HER CAN, ÖLÜMÜ TADACAKTIR...
Sırrı çözülemeyen, devası bulunamayan (hoş, dert mi ki devası aransın?), arzulanan, kaçılan, yenmek için dünyaları dolaştıran, bilmem ne dağının ardındaki sudan, bilmem ne ormanındaki ağacın meyvesinden medet umduran, ona yaklaştıkça, aslında yaklaşıldığını beyhude inkara kalkıştıran, kiminin ağır ağır, kimininse koştura koştura gittiği, kiminin mahşeri kalabalıklarla, kimininse birkaç yarenle yürüdüğü o yol... Sonunda herkesi eşitleyen...
Emile Zola, bu kısacık kitaptaki beş kısacık öyküsüyle bizi ölümle tanıştırmıyor aslında. Kitabın adından da anlaşılacağı üzere, kimin nasıl öldüğünü, daha doğrusu kimin nasıl yaşadığını, muhteşem anlatımıyla ve okuyucuyu o ölüm sahnesinin içine bırakırcasına aktarıyor.

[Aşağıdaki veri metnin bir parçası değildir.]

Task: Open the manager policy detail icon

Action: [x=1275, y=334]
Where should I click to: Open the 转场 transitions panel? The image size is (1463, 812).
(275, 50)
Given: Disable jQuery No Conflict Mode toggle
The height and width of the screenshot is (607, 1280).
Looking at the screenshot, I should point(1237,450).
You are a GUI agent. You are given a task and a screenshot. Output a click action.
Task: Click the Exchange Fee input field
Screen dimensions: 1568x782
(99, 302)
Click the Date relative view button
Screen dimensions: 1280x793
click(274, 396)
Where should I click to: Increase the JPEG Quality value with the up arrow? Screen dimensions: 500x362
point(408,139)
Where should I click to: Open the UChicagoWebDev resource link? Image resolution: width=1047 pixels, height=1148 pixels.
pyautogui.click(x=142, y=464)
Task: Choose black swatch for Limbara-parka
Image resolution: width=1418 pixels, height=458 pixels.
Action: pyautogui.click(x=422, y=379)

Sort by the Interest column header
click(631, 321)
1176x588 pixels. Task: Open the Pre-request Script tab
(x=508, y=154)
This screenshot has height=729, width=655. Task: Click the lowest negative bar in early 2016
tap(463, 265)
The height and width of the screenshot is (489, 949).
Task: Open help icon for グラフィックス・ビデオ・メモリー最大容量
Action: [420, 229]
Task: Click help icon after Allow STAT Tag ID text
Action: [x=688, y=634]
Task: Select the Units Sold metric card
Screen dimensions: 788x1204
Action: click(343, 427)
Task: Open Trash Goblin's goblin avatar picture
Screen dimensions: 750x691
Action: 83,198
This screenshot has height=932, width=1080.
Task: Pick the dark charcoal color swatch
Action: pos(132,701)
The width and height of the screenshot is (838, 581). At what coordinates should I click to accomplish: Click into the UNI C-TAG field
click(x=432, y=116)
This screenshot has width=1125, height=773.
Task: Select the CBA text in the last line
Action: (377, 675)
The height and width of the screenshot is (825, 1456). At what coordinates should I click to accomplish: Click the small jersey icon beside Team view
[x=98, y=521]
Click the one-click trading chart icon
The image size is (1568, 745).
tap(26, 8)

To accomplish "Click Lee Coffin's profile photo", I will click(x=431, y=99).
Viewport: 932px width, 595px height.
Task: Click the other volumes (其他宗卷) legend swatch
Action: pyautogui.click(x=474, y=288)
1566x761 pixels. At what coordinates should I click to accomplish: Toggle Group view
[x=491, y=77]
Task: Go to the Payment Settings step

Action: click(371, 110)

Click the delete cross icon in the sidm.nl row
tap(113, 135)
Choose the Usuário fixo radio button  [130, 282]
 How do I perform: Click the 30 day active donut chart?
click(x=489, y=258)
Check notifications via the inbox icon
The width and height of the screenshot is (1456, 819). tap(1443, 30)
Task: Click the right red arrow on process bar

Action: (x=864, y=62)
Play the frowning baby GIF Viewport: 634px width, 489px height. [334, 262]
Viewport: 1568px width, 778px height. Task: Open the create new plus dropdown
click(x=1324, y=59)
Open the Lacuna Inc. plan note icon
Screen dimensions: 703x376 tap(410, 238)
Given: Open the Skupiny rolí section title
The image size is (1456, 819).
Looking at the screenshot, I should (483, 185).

Soylunun da, yoksulun da ölüm döşeğinin yanıbaşına oturuyor, son nefeslerini alış verişlerini duyarken kimine acıyor, kimineyse kızıyorsunuz. "Şunu şöyle yapsaydın daha iyi olmaz mıydı, acaba biraz daha mı kendine özen gösterseydin, iş güç derken kendini bu kadar kaybetmese miydin, gözün açık gitmektense, ölüm döşeğine varmadan şunu da yapsa mıydın" derken bütün bu pişmanlıklar, "keşke"ler veyahut "gözü arkada kalmama"lar, ölümün gelip defteri kapamasıyla birlikte toprağa karışıveriyor. Ardında kalanlar? Kimine bu ölüm huzur veriyor, kimi üzerinden yükü alınmışçasına rahatlıyor, kimi, kendi de o yolu yürüyene dek acısını peşinden götürüyor, kimi ise hiçbir şey olmamışçasına yoluna devam ediyor...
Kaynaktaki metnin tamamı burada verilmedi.